### Task prompt:
Retype, without any change, the first line of the records and every line after it through the one containing "Given: Collapse the".

(Supplied information)

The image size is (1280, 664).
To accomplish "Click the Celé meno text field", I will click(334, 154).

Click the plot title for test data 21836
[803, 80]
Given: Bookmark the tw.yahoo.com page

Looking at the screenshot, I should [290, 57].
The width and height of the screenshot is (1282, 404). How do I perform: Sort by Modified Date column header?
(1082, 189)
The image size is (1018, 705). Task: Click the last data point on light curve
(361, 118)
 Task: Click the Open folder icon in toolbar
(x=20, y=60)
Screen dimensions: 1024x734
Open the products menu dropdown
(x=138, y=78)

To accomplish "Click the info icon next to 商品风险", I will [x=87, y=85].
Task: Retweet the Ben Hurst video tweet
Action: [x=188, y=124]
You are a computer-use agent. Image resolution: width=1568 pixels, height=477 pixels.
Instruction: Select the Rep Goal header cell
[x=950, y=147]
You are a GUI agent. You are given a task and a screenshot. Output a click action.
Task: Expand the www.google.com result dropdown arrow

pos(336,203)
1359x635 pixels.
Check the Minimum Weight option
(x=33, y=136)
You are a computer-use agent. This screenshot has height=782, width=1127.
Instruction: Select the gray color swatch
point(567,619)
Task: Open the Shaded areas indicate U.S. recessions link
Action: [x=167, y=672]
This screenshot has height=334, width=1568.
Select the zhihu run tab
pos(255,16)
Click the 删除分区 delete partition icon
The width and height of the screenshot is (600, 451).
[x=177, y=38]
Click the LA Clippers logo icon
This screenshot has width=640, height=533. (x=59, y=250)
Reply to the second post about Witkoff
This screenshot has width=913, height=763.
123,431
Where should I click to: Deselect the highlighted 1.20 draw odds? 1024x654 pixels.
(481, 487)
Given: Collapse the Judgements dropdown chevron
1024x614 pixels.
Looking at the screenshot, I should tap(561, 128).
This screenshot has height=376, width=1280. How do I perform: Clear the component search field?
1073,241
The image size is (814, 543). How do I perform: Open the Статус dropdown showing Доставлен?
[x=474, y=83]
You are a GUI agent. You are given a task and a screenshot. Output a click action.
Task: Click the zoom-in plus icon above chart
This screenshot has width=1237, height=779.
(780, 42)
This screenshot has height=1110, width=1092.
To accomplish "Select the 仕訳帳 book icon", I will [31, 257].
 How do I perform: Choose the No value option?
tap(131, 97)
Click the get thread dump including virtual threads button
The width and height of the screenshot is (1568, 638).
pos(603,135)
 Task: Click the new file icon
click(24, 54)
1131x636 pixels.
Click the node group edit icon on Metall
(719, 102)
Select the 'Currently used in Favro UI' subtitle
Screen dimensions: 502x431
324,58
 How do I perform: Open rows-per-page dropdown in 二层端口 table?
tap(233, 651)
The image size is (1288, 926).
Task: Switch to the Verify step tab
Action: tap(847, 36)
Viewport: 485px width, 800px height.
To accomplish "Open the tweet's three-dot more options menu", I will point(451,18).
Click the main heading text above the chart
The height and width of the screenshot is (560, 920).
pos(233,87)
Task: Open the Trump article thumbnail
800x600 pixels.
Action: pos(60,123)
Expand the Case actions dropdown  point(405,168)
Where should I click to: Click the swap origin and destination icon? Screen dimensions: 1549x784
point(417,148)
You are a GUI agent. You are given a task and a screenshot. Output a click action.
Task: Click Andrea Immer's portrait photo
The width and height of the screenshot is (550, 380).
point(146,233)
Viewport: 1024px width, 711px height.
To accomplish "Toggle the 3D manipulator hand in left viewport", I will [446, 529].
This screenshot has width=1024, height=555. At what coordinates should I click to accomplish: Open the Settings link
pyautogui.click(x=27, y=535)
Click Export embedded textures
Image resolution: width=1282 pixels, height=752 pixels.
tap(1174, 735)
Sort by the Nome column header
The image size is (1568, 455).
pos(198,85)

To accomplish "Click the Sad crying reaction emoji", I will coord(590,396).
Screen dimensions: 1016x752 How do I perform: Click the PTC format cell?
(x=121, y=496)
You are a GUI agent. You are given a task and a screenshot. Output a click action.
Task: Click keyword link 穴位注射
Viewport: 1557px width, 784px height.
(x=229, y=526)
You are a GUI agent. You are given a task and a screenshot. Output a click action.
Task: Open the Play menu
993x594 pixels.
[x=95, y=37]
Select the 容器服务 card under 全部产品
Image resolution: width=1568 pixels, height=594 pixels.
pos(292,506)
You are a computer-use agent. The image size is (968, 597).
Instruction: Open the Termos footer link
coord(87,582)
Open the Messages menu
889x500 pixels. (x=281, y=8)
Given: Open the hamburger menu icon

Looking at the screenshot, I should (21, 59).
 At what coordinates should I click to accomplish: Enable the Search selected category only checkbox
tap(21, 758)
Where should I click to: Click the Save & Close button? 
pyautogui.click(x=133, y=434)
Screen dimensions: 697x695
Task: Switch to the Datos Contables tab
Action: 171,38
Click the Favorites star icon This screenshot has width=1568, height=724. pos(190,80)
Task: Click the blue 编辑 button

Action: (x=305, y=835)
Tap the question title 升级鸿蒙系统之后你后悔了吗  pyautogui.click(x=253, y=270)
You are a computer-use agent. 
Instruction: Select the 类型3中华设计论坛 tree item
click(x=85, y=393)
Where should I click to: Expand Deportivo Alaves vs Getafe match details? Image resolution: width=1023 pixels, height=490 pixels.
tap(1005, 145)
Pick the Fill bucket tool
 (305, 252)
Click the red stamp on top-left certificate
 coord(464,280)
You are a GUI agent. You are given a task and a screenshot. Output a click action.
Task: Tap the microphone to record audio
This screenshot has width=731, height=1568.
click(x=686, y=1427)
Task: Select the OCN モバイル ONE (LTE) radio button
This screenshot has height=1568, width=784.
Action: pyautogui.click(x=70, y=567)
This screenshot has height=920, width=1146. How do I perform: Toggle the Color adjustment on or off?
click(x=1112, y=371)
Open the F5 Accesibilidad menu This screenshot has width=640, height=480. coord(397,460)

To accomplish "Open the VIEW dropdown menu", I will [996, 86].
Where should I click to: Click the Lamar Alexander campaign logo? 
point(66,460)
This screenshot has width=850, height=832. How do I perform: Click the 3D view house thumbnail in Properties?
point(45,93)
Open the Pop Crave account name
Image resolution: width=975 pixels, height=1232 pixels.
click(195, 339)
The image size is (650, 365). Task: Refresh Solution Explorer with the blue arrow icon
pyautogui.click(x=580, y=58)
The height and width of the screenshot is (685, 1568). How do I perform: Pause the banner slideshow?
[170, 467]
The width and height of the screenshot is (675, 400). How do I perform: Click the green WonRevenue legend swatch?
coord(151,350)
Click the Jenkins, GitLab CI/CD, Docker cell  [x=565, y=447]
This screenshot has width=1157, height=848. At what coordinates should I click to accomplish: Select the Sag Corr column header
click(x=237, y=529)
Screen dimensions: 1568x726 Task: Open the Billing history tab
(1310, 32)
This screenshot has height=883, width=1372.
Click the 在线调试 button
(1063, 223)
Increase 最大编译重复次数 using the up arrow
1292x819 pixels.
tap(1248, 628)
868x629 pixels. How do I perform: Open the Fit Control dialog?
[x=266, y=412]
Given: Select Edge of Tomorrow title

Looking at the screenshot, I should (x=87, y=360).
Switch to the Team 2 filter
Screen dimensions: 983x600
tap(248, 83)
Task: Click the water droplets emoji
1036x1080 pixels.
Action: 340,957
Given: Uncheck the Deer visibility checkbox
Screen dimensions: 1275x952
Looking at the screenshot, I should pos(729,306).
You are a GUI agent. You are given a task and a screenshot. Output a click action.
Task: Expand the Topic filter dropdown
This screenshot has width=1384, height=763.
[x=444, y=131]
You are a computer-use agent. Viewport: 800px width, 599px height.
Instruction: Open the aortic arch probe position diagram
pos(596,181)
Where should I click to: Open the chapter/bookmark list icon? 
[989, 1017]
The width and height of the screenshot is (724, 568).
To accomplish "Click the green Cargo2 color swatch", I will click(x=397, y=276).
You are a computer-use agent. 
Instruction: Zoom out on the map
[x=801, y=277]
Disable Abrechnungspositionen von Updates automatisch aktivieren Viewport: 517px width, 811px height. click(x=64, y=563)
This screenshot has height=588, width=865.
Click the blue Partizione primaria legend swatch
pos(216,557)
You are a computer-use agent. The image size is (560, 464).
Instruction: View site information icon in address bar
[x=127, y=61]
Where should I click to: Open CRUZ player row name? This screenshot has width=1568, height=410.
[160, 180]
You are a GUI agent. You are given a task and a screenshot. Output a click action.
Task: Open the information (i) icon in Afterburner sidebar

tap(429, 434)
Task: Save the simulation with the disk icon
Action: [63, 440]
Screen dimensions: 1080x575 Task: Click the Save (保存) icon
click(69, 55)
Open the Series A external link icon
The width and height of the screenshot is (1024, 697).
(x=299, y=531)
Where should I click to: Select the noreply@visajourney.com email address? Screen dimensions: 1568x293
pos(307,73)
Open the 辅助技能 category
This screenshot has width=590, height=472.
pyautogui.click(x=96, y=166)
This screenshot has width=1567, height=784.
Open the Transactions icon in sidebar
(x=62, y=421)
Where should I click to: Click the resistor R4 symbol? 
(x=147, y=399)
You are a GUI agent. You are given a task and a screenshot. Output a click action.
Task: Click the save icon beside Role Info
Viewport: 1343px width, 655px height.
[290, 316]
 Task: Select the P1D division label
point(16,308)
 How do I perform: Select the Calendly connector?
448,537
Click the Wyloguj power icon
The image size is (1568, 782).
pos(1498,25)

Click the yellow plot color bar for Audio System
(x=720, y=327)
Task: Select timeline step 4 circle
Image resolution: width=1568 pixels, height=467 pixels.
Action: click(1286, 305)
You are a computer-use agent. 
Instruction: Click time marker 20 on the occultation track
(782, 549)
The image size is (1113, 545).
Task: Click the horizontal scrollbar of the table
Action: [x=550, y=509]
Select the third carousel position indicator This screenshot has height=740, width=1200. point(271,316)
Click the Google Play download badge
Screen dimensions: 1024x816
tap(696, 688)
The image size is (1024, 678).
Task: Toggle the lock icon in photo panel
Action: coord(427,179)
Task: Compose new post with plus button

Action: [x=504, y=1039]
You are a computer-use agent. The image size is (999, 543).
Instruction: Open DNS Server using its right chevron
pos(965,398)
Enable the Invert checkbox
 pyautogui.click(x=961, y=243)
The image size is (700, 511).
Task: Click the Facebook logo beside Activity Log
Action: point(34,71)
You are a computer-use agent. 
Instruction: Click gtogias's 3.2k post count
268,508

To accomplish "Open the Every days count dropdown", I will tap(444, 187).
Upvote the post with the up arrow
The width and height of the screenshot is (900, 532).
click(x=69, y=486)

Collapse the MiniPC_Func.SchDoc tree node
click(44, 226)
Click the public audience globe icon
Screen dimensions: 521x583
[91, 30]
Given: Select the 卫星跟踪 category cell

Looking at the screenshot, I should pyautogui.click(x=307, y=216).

(End Supplied information)

### Finished exercise:
The image size is (1280, 664).
To accomplish "Click the Celé meno text field", I will click(334, 154).

Click the plot title for test data 21836
[803, 80]
Given: Bookmark the tw.yahoo.com page

Looking at the screenshot, I should [290, 57].
The width and height of the screenshot is (1282, 404). How do I perform: Sort by Modified Date column header?
(1082, 189)
The image size is (1018, 705). Task: Click the last data point on light curve
(361, 118)
 Task: Click the Open folder icon in toolbar
(x=20, y=60)
Screen dimensions: 1024x734
Open the products menu dropdown
(x=138, y=78)

To accomplish "Click the info icon next to 商品风险", I will [x=87, y=85].
Task: Retweet the Ben Hurst video tweet
Action: [x=188, y=124]
You are a computer-use agent. Image resolution: width=1568 pixels, height=477 pixels.
Instruction: Select the Rep Goal header cell
[x=950, y=147]
You are a GUI agent. You are given a task and a screenshot. Output a click action.
Task: Expand the www.google.com result dropdown arrow

pos(336,203)
1359x635 pixels.
Check the Minimum Weight option
(x=33, y=136)
You are a computer-use agent. This screenshot has height=782, width=1127.
Instruction: Select the gray color swatch
point(567,619)
Task: Open the Shaded areas indicate U.S. recessions link
Action: [x=167, y=672]
This screenshot has height=334, width=1568.
Select the zhihu run tab
pos(255,16)
Click the 删除分区 delete partition icon
The width and height of the screenshot is (600, 451).
[x=177, y=38]
Click the LA Clippers logo icon
This screenshot has width=640, height=533. (x=59, y=250)
Reply to the second post about Witkoff
This screenshot has width=913, height=763.
123,431
Where should I click to: Deselect the highlighted 1.20 draw odds? 1024x654 pixels.
(481, 487)
Given: Collapse the Judgements dropdown chevron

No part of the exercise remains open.